Responding proactively to cyber threats
Opportunity for one doesn’t always mean opportunity for all, but unfortunately, it does in banking. While mobile banking opens up a wonderful world of convenience for consumers, it does the same for would-be cyber criminals.
Consider the idea that our smartphones may soon act as contactless credit cards or allow us to carry out transactions through Facebook. These are, no doubt, exciting possibilities, but for a less savvy consumer, giving away his personal financial information could be as simple as having his phone pickpocketed or lost. And if the device doesn’t have key-code access, a thief has already avoided a layer of security.
Banks are working hard to keep pace with changing mobile technologies, offering their customers increasingly efficient ways to access their accounts and pay for goods. But the reality is that same technology could be moving too fast for consumers. It’s easy to download the latest banking app and start managing their money from anywhere, but it’s not so easy to understand and mitigate the risk that comes with doing so.
The Triple Threat
Security has always been a concern for banks, but with mobile taking over the way people conduct their lives, it’s more pressing than ever. Bank databases are especially lucrative marks for thieves because they grant them access to so many other sites. Consumers’ bank accounts are often directly or indirectly linked to eBay, PayPal, Amazon and Google Wallet.
We’ve already seen security breaches with Apple’s iCloud system and Sony’s PlayStation Network. If thieves can hack into these systems, they can certainly access millions of consumers’ financial information. Banks should be worried about cyber theft for three main reasons: the financial incentive to go after a bank is strong; the growing number of potential online access points makes it easier for thieves to find a way in; and cyber theft can have a massive impact on consumers and banking institutions.
These elements make bank security more urgent than other industries. Think about it this way: Criminals are less likely to organize into a well-resourced syndicate with the sole aim of hacking into millions of Tinder accounts than they are a bank’s database.
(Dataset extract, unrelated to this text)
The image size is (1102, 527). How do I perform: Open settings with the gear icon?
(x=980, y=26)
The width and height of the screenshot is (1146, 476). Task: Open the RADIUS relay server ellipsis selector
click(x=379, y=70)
What would be the point?
The triple threat from thieves also carries triple the consequences. Banks that fall prey to cyber attacks are vulnerable to a reduction in long-term profits and sustainability, reputation loss, and even prosecution as a result of large-scale fraud caused by negligence surrounding data security. On top of that, customers who are exposed to theft may lose confidence in online banking security and reject those opportunities altogether.
Here are four ways banks can protect themselves and their customers:
Employ more proactive systems. Beyond the conventional and adversarial threat-modeling approach, introducing a defensive perspective adds an extra layer of security because it’s more proactive. Rather than simply patching security gaps after a system is in place (adversarial), why not identify potential threats and build countermeasures before deploying the system? Paul Asadoorian of Security Weekly suggests using adversarial techniques in a defensive way: deploy a three-pronged defense that annoys the attacker, identifies the attacker and attacks the attacker. Seeking prevention, rather than a cure, should be the ideology.
Create a dynamic chain of command. Rather than having the chief information security officer (CISO) report to the chief information officer (CIO) of the bank, have the CISO work across all departments to ensure that security functions are strong and effective throughout the bank. Too often, the CISO is limited to working with the IT department. Make better use of his expertise and authority to fill in security gaps enterprise-wide. And particularly ensure collaboration between the fraud and IT departments. These teams have valuable information to share with each other about security holes and risk prevention.
Focus on customer awareness. Deploy the marketing and communications teams on consumer awareness campaigns, educating customers about their own information security and how they can protect themselves. Banks, for example, should offer security messages written in plain English that suggest helpful actions like changing passwords regularly, avoiding logging into online banking on public computers, having long and random passwords and always locking mobile phones via a passcode.
Some of these messages are obvious and trite, but their delivery is what needs to be improved. Banks might consider introducing a cohesive security awareness campaign into their annual marketing strategies, which would really drive the message home for consumers who would view the messages repeatedly. Yes, it’s an added cost, but the savings in prevented security breaches would likely be worth the investment.
Collaborate with third-party security firms. The old adage “he’s a jack of all trades, master of none” seems fitting here. With the best of intentions, in-house efforts may not cut it – simply because security will not necessarily be a specialized area of expertise for generalist technology professionals. Bringing in third-party security experts avails your bank of the knowledge these experts use, day in and day out. Their knowledge and experience should be leveraged to develop or provide specialized online security software and an extra layer of protection for customers.